Mimic behavior of \cites without BibLaTeX?

Per this answer, BibLaTeX allows for the \cites command to combine multiple citations with page numbers. I was wondering if there's a solution to allow for similar (read: identical) functionality using basic BibTeX?

I'm not sure if it's needed but I'm writing LaTeX and compiling via pdflatex + bibtex.

So, to be explicit: I'd like to use something of the form

\cites[arg1]{key1}[arg2]{key2}

and end up with [val1, note1; val2, note2] where val1, val2,... and note1, note2,... are the citation values and document notes, respectively, determined by my .sty file and by arg1, arg2, ..., respectively.

• Please: how can anybody possibly answer this without a minimal example? A MWEB is definitely needed here. We don't even know what \cite[arg]{key} produces. Plus, the behaviour you describe may be somewhat similar to \cites but it is certainly not 'identical' and, since you emphasise that mere similarity is insufficient, this seems problematic. Especially given that \cites will not necessarily produce the results you state as desiderata if using Biblatex. So it can't hard code that and be 'identical' as a macro. Besides, why not use Biblatex? – cfr Jan 4 '16 at 2:21
• You can probably cobble something together with natbib and xparse if you are determined to do things the hard way. But the power and flexibility of Biblatex cannot be emulated using BibTeX and the kind of relatively simple framework provided by natbib. (Which is not a criticism of that package or BibTeX: they are just older with more limited aims and assume more constrained resources.) – cfr Jan 4 '16 at 2:25
• @cfr - Thanks for your comments! Perhaps my use of identical was a bit drastic. If your comments tell me anything, it's that (a) I need to do better about providing MWE with things (sorry about that!) and (b) perhaps I should try to find a way to make my project framework a bit more flexible so as to allow natbib. I'll work on the latter now and will attempt to adopt the prior when posting here in the future.
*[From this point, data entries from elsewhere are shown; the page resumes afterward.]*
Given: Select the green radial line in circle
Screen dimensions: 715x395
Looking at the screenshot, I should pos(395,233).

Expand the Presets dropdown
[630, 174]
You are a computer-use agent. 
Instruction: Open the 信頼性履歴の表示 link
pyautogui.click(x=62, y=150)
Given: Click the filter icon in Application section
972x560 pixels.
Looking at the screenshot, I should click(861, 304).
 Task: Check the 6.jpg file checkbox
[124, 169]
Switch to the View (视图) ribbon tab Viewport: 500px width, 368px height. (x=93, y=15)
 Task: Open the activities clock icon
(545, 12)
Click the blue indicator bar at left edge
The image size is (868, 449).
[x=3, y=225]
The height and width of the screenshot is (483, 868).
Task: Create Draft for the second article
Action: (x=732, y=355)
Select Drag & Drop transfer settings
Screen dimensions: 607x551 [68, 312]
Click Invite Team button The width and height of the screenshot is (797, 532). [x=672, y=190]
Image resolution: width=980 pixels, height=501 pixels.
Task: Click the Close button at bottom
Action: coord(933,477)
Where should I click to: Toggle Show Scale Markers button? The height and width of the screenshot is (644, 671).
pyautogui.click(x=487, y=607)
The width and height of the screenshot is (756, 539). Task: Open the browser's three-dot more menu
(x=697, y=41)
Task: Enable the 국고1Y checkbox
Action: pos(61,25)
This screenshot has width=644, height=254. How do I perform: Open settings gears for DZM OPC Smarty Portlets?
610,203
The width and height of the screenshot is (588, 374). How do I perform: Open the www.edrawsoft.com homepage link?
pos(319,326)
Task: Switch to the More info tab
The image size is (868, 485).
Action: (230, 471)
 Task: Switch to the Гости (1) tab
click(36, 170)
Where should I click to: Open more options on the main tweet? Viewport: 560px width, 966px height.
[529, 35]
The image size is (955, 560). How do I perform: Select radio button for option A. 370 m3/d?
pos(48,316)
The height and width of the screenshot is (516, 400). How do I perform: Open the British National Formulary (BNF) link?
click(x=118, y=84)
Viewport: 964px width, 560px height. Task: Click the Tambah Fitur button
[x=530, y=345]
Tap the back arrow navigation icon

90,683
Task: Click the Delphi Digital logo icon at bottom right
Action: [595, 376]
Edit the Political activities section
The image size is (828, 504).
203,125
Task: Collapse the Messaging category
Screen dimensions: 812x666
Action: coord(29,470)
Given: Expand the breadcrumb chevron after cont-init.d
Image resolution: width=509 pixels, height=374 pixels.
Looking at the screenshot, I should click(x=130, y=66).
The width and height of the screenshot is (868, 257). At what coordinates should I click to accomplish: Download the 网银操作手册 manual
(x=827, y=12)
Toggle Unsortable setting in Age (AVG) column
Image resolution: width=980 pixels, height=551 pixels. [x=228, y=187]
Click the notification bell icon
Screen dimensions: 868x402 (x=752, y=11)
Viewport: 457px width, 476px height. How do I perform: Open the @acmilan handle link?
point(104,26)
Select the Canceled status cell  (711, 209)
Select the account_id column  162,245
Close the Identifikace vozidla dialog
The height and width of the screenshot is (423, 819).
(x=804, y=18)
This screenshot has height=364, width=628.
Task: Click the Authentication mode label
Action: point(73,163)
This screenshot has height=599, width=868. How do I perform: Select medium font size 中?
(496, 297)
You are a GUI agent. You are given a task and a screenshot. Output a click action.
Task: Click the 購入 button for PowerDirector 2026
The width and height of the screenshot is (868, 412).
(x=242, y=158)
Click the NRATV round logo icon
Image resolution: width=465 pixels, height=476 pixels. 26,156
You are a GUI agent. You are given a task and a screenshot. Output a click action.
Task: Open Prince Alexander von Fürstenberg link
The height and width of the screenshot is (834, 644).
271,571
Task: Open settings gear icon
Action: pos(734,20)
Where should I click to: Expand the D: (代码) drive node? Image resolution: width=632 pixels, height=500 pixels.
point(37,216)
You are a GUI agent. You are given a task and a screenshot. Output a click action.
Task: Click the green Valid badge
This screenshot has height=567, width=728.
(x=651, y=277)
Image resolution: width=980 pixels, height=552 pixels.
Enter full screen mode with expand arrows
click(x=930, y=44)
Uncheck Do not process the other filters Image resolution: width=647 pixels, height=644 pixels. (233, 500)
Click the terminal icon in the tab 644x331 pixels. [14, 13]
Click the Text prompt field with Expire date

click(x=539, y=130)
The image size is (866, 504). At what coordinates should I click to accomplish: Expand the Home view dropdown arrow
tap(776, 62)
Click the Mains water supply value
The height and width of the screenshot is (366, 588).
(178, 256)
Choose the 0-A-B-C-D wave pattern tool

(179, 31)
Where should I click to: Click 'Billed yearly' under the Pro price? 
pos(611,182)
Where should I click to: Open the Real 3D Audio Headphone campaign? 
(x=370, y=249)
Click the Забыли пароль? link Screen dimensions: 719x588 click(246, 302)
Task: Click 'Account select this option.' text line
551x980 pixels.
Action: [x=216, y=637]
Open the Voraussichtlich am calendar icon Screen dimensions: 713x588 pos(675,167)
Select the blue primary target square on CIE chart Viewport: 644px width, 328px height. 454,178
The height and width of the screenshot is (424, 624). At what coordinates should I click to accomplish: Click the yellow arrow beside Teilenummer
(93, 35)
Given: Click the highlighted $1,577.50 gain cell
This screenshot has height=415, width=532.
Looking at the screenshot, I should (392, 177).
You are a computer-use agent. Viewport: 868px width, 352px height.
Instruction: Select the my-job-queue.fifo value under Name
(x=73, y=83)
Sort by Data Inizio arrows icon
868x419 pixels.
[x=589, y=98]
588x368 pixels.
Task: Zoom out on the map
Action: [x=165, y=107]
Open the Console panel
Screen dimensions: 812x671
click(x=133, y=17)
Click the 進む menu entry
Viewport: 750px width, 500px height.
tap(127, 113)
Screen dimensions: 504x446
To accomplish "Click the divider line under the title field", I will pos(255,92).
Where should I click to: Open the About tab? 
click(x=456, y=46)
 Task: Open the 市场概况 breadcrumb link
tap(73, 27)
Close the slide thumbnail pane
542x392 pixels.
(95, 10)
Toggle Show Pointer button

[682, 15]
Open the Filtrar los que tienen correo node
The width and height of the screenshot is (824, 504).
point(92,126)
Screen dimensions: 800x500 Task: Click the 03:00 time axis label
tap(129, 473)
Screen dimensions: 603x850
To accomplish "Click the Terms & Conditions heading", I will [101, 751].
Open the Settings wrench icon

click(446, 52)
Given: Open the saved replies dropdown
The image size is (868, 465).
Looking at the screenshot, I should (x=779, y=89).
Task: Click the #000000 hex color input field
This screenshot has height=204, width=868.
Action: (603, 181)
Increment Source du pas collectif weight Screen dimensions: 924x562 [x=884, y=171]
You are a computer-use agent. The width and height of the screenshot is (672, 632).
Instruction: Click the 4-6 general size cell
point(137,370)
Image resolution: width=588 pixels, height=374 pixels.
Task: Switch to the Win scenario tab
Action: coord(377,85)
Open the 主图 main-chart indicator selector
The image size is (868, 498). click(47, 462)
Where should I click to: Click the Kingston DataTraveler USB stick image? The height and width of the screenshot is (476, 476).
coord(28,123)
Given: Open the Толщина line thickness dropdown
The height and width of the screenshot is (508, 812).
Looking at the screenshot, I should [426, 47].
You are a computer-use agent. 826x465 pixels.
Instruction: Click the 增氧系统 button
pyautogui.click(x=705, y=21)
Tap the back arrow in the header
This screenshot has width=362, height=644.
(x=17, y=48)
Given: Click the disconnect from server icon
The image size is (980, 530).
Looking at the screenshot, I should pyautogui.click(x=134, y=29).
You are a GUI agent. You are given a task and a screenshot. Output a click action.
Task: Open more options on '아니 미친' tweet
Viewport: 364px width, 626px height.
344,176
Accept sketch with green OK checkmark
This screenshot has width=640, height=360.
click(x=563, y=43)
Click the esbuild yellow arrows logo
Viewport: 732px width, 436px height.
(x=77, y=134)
Many thanks for your insight, and sorry again about the deficiencies in my post. – cstover Jan 4 '16 at 2:42
• I look forward to seeing the clarified version! natbib was really just a guess because a lot of people using BibTeX use it. But what you are using affects what would work as a solution, which is why a minimal example is so important. And it would be helpful to know why Biblatex isn't an option since that is the obvious solution here. – cfr Jan 4 '16 at 3:18
• @cfr - Thanks again! I posted a solution as an answer below rather than re-editing the question itself. In the answer, I provide some details about hesitation to use bibLaTeX, etc. :) – cstover Jan 4 '16 at 3:38

After talking with @cfr above, I realized that finding an alternative to bibLaTeX would likely be more of a headache than figuring out bibLaTeX itself.

Turns out, many of my woes were the result of my being completely ignorant with respect to the package. After some exploration and some tinkering, I came up with a MWE that does what I want:

\documentclass{article}
\usepackage[backend=bibtex,style=alphabetic, citestyle=alphabetic]{biblatex}
\usepackage{stoversymb}

\begin{document}
Some words \cite{Fenley1}.

Some more words \cites()()[pg~1]{Fenley1}{Calegari1}[par~123, thm.~4.1.2.7(a)]{C&D}
\printbibliography
\end{document}


The output:

I'm still not 100% sure that this solution will work with my overall project. Long story short: I'm writing a dissertation using a University-built (and -enforced) style file that is, at best, poorly written and clumsy (to the point that it takes away a lot of foundational functionality of packages like subcaption and subfigure, etc.). Even so, having this knowledge will make my attempts more streamlined and focused.

Thanks again for taking the time to put up with my poorly-presented question; I truly do appreciate your insight!